Your task: Could you return the whole listing exactly?
:: Dataset extract
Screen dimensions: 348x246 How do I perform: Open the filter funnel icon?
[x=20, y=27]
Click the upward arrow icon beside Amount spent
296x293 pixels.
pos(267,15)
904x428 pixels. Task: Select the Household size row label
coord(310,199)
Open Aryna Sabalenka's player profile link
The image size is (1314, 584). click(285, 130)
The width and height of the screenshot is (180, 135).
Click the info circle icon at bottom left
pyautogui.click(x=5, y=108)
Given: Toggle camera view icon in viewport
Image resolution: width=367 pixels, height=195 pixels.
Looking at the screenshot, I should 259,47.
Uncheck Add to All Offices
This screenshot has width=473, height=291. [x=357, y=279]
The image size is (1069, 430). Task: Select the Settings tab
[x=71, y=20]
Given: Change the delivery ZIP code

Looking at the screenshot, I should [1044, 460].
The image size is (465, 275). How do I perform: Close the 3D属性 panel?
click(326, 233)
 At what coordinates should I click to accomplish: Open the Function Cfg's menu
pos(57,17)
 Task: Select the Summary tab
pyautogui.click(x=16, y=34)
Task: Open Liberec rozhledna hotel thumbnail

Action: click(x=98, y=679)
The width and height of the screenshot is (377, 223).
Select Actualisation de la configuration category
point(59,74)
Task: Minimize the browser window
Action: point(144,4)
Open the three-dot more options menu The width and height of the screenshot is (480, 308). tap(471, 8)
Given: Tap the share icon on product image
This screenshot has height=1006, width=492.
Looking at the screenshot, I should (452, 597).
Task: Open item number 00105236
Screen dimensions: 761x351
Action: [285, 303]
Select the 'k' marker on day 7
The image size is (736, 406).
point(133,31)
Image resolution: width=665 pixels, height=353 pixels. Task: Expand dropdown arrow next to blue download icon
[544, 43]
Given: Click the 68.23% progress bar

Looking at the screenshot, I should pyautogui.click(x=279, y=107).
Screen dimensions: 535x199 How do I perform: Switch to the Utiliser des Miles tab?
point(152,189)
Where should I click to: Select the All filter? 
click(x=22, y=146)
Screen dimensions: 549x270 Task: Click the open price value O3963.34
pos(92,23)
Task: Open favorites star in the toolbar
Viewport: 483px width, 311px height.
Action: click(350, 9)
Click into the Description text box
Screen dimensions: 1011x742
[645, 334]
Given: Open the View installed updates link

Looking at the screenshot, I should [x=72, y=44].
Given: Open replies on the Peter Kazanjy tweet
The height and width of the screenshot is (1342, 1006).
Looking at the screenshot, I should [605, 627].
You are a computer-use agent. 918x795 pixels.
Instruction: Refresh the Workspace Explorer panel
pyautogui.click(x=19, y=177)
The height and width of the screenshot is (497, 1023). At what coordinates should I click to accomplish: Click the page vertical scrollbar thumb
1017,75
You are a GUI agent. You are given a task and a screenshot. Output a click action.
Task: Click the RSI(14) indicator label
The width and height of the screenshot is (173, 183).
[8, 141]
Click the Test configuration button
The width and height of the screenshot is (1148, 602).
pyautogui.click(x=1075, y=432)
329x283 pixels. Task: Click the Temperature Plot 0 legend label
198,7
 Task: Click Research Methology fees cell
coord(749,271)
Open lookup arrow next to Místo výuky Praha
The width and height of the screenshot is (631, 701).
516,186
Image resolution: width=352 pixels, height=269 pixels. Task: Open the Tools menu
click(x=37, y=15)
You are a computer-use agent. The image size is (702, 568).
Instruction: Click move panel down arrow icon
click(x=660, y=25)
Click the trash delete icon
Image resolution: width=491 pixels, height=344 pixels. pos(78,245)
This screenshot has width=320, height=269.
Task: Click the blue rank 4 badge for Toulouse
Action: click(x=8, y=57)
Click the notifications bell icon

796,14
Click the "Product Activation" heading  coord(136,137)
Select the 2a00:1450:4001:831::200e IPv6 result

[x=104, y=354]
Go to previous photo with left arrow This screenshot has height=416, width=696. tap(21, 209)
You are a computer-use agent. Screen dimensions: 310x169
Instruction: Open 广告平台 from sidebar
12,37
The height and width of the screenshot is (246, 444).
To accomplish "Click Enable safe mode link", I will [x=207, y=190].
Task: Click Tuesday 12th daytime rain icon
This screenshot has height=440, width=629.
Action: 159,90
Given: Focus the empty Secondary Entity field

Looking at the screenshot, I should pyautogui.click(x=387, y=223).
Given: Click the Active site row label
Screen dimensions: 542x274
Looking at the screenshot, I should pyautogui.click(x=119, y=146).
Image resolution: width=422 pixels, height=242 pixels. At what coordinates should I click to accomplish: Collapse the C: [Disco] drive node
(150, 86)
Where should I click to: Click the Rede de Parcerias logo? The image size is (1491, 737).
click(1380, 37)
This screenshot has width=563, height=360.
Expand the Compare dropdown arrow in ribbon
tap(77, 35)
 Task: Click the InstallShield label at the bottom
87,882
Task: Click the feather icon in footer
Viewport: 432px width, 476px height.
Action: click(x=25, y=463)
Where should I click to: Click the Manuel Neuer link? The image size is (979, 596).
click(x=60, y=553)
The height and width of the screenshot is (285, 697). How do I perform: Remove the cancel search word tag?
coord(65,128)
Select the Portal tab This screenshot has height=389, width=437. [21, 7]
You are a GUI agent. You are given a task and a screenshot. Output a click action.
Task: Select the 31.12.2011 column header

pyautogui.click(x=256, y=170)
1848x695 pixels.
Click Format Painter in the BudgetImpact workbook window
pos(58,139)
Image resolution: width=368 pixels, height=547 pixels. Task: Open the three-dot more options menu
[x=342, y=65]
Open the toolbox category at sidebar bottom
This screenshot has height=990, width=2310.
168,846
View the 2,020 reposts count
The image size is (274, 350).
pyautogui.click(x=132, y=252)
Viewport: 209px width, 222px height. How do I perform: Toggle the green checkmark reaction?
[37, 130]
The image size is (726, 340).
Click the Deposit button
::::
Output for this exercise:
Screen dimensions: 348x246 How do I perform: Open the filter funnel icon?
[x=20, y=27]
Click the upward arrow icon beside Amount spent
296x293 pixels.
pos(267,15)
904x428 pixels. Task: Select the Household size row label
coord(310,199)
Open Aryna Sabalenka's player profile link
The image size is (1314, 584). click(285, 130)
The width and height of the screenshot is (180, 135).
Click the info circle icon at bottom left
pyautogui.click(x=5, y=108)
Given: Toggle camera view icon in viewport
Image resolution: width=367 pixels, height=195 pixels.
Looking at the screenshot, I should 259,47.
Uncheck Add to All Offices
This screenshot has width=473, height=291. [x=357, y=279]
The image size is (1069, 430). Task: Select the Settings tab
[x=71, y=20]
Given: Change the delivery ZIP code

Looking at the screenshot, I should [1044, 460].
The image size is (465, 275). How do I perform: Close the 3D属性 panel?
click(326, 233)
 At what coordinates should I click to accomplish: Open the Function Cfg's menu
pos(57,17)
 Task: Select the Summary tab
pyautogui.click(x=16, y=34)
Task: Open Liberec rozhledna hotel thumbnail

Action: click(x=98, y=679)
The width and height of the screenshot is (377, 223).
Select Actualisation de la configuration category
point(59,74)
Task: Minimize the browser window
Action: point(144,4)
Open the three-dot more options menu The width and height of the screenshot is (480, 308). tap(471, 8)
Given: Tap the share icon on product image
This screenshot has height=1006, width=492.
Looking at the screenshot, I should (452, 597).
Task: Open item number 00105236
Screen dimensions: 761x351
Action: [285, 303]
Select the 'k' marker on day 7
The image size is (736, 406).
point(133,31)
Image resolution: width=665 pixels, height=353 pixels. Task: Expand dropdown arrow next to blue download icon
[544, 43]
Given: Click the 68.23% progress bar

Looking at the screenshot, I should pyautogui.click(x=279, y=107).
Screen dimensions: 535x199 How do I perform: Switch to the Utiliser des Miles tab?
point(152,189)
Where should I click to: Select the All filter? 
click(x=22, y=146)
Screen dimensions: 549x270 Task: Click the open price value O3963.34
pos(92,23)
Task: Open favorites star in the toolbar
Viewport: 483px width, 311px height.
Action: click(350, 9)
Click into the Description text box
Screen dimensions: 1011x742
[645, 334]
Given: Open the View installed updates link

Looking at the screenshot, I should [x=72, y=44].
Given: Open replies on the Peter Kazanjy tweet
The height and width of the screenshot is (1342, 1006).
Looking at the screenshot, I should [605, 627].
You are a computer-use agent. 918x795 pixels.
Instruction: Refresh the Workspace Explorer panel
pyautogui.click(x=19, y=177)
The height and width of the screenshot is (497, 1023). At what coordinates should I click to accomplish: Click the page vertical scrollbar thumb
1017,75
You are a GUI agent. You are given a task and a screenshot. Output a click action.
Task: Click the RSI(14) indicator label
The width and height of the screenshot is (173, 183).
[8, 141]
Click the Test configuration button
The width and height of the screenshot is (1148, 602).
pyautogui.click(x=1075, y=432)
329x283 pixels. Task: Click the Temperature Plot 0 legend label
198,7
 Task: Click Research Methology fees cell
coord(749,271)
Open lookup arrow next to Místo výuky Praha
The width and height of the screenshot is (631, 701).
516,186
Image resolution: width=352 pixels, height=269 pixels. Task: Open the Tools menu
click(x=37, y=15)
You are a computer-use agent. The image size is (702, 568).
Instruction: Click move panel down arrow icon
click(x=660, y=25)
Click the trash delete icon
Image resolution: width=491 pixels, height=344 pixels. pos(78,245)
This screenshot has width=320, height=269.
Task: Click the blue rank 4 badge for Toulouse
Action: click(x=8, y=57)
Click the notifications bell icon

796,14
Click the "Product Activation" heading  coord(136,137)
Select the 2a00:1450:4001:831::200e IPv6 result

[x=104, y=354]
Go to previous photo with left arrow This screenshot has height=416, width=696. tap(21, 209)
You are a computer-use agent. Screen dimensions: 310x169
Instruction: Open 广告平台 from sidebar
12,37
The height and width of the screenshot is (246, 444).
To accomplish "Click Enable safe mode link", I will [x=207, y=190].
Task: Click Tuesday 12th daytime rain icon
This screenshot has height=440, width=629.
Action: 159,90
Given: Focus the empty Secondary Entity field

Looking at the screenshot, I should pyautogui.click(x=387, y=223).
Given: Click the Active site row label
Screen dimensions: 542x274
Looking at the screenshot, I should pyautogui.click(x=119, y=146).
Image resolution: width=422 pixels, height=242 pixels. At what coordinates should I click to accomplish: Collapse the C: [Disco] drive node
(150, 86)
Where should I click to: Click the Rede de Parcerias logo? The image size is (1491, 737).
click(1380, 37)
This screenshot has width=563, height=360.
Expand the Compare dropdown arrow in ribbon
tap(77, 35)
 Task: Click the InstallShield label at the bottom
87,882
Task: Click the feather icon in footer
Viewport: 432px width, 476px height.
Action: click(x=25, y=463)
Where should I click to: Click the Manuel Neuer link? The image size is (979, 596).
click(x=60, y=553)
The height and width of the screenshot is (285, 697). How do I perform: Remove the cancel search word tag?
coord(65,128)
Select the Portal tab This screenshot has height=389, width=437. [21, 7]
You are a GUI agent. You are given a task and a screenshot. Output a click action.
Task: Select the 31.12.2011 column header

pyautogui.click(x=256, y=170)
1848x695 pixels.
Click Format Painter in the BudgetImpact workbook window
pos(58,139)
Image resolution: width=368 pixels, height=547 pixels. Task: Open the three-dot more options menu
[x=342, y=65]
Open the toolbox category at sidebar bottom
This screenshot has height=990, width=2310.
168,846
View the 2,020 reposts count
The image size is (274, 350).
pyautogui.click(x=132, y=252)
Viewport: 209px width, 222px height. How do I perform: Toggle the green checkmark reaction?
[37, 130]
The image size is (726, 340).
Click the Deposit button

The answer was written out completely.